[Work to complete] Nothing past the line containing "Open the 请选择日期 date dropdown" belongs in the output. Copy exactly every line of the data below from the first up to and including it.

[Data extracts]
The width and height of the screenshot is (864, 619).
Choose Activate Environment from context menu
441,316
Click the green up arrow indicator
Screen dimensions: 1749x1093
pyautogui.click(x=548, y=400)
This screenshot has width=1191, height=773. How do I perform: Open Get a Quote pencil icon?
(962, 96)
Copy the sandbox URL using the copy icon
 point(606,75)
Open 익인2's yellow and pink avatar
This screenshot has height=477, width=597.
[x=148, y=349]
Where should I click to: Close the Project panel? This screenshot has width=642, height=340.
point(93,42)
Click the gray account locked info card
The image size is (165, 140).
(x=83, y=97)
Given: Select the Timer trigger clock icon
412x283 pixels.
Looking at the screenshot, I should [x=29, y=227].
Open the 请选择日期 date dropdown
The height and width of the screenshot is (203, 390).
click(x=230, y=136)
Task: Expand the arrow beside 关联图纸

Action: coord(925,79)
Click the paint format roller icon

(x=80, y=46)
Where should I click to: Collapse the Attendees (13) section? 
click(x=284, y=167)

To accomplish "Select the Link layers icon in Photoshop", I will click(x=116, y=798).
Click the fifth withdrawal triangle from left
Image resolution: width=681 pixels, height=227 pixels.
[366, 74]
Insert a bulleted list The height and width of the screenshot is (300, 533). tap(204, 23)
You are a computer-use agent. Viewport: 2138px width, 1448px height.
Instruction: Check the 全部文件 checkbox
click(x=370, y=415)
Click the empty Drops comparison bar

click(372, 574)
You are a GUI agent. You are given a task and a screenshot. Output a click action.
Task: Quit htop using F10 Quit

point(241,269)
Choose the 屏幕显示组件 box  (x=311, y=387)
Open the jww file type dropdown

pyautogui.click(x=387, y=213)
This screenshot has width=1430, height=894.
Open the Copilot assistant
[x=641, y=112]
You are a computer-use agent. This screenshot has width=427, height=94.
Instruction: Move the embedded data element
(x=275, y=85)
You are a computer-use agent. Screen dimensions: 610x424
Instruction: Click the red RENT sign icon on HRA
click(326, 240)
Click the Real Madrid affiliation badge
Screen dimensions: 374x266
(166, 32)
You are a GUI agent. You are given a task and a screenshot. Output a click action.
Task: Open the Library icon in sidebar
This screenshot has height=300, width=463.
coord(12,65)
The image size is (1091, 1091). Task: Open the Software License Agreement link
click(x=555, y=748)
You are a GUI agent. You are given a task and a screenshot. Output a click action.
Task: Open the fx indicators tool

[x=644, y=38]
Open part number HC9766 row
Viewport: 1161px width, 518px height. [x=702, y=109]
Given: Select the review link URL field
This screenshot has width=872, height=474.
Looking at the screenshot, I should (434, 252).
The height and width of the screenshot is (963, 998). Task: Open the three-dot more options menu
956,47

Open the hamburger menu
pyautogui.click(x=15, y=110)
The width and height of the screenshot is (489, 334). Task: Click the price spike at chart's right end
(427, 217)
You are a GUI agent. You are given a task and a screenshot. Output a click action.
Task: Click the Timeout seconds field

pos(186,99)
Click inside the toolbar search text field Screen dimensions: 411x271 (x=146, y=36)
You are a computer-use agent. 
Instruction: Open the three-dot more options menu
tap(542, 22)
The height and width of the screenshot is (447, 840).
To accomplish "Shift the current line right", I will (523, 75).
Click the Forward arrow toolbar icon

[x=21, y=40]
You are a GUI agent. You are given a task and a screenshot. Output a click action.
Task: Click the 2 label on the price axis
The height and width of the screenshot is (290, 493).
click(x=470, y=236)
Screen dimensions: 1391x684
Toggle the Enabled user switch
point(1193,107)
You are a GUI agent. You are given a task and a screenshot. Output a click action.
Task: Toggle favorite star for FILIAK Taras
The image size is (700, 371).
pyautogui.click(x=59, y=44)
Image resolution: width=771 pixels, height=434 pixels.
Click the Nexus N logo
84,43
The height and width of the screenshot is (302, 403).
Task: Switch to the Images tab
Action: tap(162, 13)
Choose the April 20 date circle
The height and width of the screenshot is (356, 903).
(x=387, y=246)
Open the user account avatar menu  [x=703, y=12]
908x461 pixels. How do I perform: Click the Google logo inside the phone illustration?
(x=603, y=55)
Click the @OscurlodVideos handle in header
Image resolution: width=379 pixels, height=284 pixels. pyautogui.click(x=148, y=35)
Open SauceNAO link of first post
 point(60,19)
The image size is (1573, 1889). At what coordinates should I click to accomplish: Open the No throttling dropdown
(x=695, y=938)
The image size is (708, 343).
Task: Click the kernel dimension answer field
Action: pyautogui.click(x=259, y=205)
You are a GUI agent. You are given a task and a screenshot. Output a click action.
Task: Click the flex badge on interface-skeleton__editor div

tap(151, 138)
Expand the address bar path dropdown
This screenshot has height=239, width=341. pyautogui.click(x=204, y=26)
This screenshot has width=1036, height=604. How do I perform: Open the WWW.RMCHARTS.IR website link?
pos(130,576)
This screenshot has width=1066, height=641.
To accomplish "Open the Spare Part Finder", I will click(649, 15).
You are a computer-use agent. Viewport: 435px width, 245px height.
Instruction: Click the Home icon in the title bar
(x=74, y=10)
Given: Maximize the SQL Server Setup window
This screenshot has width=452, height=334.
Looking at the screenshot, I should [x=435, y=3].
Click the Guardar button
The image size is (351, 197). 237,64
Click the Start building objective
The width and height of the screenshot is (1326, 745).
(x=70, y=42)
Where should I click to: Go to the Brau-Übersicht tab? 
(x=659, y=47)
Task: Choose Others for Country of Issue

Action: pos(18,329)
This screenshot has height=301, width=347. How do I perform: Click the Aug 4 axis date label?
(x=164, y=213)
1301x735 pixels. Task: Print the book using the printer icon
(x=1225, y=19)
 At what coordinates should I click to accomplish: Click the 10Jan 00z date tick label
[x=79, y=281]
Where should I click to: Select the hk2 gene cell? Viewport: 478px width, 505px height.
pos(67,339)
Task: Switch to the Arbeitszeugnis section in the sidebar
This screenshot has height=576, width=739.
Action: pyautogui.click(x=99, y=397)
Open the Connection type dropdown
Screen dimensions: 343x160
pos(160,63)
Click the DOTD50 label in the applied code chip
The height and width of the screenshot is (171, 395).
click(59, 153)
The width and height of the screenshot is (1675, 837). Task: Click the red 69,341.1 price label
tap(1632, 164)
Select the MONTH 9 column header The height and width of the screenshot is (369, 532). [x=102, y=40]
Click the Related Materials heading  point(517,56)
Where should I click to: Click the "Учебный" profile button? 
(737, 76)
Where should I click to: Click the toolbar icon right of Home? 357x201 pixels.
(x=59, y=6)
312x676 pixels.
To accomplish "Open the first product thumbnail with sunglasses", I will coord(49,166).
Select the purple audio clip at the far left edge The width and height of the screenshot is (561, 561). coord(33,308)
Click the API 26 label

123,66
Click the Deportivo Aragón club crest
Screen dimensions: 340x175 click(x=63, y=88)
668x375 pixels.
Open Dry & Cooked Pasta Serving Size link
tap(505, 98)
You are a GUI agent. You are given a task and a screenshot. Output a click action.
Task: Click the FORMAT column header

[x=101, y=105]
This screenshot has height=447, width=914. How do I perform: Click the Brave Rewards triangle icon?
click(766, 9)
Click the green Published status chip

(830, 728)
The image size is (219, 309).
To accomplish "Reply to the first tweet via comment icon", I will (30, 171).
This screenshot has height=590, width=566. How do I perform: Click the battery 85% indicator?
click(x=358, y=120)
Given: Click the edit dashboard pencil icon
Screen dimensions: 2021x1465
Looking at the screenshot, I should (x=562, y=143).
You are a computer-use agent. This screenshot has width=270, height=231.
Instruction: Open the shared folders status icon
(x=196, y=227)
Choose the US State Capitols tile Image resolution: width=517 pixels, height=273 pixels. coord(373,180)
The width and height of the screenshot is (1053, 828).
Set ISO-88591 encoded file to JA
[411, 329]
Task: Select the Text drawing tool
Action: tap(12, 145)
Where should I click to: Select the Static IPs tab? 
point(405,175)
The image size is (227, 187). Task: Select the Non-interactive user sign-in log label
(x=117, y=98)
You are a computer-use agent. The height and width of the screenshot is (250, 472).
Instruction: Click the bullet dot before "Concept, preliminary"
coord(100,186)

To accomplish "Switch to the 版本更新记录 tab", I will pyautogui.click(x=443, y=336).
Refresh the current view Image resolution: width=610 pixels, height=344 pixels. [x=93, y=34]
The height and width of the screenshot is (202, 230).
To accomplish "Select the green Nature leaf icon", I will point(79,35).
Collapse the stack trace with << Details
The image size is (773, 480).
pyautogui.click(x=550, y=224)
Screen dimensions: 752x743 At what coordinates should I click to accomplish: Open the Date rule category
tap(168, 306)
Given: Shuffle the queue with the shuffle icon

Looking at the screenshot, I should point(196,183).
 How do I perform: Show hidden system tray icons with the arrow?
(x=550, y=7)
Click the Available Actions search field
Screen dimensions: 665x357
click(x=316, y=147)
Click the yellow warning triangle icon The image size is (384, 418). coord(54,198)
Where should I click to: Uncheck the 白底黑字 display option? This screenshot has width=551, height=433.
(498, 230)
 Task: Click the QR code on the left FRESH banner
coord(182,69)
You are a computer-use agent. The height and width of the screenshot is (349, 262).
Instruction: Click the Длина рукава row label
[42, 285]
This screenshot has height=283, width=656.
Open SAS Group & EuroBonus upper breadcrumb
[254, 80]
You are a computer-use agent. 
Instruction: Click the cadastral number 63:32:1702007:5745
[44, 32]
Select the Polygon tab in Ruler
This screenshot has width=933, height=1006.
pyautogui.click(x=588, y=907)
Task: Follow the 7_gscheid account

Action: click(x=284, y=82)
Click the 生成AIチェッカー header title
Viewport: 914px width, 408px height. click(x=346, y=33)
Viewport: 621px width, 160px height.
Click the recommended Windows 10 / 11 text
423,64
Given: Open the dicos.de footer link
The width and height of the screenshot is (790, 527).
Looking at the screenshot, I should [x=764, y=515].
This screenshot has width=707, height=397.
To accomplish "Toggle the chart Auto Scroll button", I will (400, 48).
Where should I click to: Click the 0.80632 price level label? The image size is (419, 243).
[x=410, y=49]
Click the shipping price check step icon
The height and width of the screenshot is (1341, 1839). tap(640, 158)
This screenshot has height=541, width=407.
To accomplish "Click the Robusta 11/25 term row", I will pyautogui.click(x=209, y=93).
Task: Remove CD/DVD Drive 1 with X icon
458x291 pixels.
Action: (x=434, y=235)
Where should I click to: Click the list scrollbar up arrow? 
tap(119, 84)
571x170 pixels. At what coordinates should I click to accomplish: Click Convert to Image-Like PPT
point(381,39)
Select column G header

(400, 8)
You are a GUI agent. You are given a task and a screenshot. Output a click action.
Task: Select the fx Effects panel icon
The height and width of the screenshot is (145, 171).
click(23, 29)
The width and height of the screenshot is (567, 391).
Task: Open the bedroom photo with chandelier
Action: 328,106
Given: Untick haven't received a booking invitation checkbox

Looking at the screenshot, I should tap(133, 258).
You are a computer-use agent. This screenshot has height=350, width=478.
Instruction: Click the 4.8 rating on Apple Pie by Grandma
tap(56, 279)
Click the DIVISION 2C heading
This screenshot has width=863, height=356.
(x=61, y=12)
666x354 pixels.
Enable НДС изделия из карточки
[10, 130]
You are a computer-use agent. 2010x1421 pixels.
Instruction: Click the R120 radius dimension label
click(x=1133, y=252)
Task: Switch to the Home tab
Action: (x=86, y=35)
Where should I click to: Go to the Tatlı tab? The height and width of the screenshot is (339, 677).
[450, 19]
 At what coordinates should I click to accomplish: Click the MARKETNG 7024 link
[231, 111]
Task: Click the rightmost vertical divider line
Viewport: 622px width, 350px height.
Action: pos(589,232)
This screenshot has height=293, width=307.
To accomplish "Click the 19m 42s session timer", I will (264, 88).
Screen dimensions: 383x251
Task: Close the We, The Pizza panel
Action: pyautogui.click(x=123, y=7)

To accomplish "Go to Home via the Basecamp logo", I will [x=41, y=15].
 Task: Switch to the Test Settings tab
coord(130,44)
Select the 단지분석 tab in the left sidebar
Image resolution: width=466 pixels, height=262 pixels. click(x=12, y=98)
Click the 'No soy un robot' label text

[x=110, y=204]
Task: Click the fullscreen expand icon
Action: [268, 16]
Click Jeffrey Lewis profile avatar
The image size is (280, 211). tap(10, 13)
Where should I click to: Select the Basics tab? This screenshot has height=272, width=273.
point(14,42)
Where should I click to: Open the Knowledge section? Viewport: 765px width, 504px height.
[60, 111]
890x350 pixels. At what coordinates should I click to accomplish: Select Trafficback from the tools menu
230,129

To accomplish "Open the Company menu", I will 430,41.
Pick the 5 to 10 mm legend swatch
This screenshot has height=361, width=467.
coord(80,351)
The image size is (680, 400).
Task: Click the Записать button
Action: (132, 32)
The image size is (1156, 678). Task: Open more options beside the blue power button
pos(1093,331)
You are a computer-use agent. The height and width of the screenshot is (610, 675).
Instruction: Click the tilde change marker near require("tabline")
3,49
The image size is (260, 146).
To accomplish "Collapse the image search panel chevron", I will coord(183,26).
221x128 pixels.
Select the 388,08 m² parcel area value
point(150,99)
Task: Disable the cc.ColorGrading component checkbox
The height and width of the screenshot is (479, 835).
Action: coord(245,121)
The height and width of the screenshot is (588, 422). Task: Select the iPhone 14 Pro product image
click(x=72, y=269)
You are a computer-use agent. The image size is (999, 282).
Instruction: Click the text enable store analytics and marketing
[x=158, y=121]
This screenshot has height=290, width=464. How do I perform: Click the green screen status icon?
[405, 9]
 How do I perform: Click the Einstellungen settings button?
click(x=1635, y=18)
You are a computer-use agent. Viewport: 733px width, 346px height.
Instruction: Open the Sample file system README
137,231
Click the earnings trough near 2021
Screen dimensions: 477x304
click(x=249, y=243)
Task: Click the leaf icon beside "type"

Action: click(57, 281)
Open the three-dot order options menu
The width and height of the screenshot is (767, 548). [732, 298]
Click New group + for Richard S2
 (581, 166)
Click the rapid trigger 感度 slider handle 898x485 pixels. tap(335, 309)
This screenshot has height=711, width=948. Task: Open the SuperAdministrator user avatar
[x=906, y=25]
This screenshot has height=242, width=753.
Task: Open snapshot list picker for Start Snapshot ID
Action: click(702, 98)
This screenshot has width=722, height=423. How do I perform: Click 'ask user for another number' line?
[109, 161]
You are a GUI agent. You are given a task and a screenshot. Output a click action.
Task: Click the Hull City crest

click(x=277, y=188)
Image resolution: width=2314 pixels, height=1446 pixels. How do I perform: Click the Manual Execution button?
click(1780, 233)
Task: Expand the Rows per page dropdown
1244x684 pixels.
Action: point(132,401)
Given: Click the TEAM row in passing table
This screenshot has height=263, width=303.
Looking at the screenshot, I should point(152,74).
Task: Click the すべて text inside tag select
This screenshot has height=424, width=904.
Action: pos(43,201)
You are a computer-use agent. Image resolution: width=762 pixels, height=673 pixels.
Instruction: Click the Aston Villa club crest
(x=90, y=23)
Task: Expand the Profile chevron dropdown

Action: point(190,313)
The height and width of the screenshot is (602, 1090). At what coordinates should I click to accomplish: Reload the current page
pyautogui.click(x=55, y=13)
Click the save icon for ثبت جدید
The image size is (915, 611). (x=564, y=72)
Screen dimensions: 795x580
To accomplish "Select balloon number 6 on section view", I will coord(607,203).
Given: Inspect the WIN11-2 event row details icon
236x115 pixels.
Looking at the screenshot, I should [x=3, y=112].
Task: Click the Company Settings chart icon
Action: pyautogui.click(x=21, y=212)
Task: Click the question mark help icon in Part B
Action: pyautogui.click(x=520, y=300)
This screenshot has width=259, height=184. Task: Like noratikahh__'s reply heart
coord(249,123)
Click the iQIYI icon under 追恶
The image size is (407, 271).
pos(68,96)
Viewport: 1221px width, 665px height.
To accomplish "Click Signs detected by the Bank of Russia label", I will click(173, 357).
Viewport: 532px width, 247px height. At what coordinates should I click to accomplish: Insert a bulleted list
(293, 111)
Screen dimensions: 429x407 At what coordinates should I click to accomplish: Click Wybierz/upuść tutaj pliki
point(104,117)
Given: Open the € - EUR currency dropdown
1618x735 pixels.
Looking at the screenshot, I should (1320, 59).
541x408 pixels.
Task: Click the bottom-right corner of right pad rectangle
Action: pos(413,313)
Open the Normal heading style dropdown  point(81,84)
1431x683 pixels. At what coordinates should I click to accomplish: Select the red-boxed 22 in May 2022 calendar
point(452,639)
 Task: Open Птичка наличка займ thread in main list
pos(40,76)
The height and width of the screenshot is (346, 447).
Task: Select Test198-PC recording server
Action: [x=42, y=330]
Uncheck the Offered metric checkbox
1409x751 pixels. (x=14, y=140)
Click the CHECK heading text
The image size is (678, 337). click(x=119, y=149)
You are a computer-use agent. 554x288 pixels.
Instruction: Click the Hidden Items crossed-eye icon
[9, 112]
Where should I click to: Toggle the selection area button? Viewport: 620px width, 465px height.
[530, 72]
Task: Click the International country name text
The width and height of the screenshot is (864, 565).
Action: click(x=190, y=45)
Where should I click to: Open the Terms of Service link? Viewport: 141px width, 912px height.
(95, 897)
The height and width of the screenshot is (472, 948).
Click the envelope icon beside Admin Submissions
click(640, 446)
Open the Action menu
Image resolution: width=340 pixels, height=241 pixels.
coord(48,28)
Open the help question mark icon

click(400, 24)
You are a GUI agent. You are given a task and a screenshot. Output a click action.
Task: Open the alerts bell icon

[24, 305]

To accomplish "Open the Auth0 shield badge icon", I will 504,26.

[Completed exercise]
The width and height of the screenshot is (864, 619).
Choose Activate Environment from context menu
441,316
Click the green up arrow indicator
Screen dimensions: 1749x1093
pyautogui.click(x=548, y=400)
This screenshot has width=1191, height=773. How do I perform: Open Get a Quote pencil icon?
(962, 96)
Copy the sandbox URL using the copy icon
 point(606,75)
Open 익인2's yellow and pink avatar
This screenshot has height=477, width=597.
[x=148, y=349]
Where should I click to: Close the Project panel? This screenshot has width=642, height=340.
point(93,42)
Click the gray account locked info card
The image size is (165, 140).
(x=83, y=97)
Given: Select the Timer trigger clock icon
412x283 pixels.
Looking at the screenshot, I should [x=29, y=227].
Open the 请选择日期 date dropdown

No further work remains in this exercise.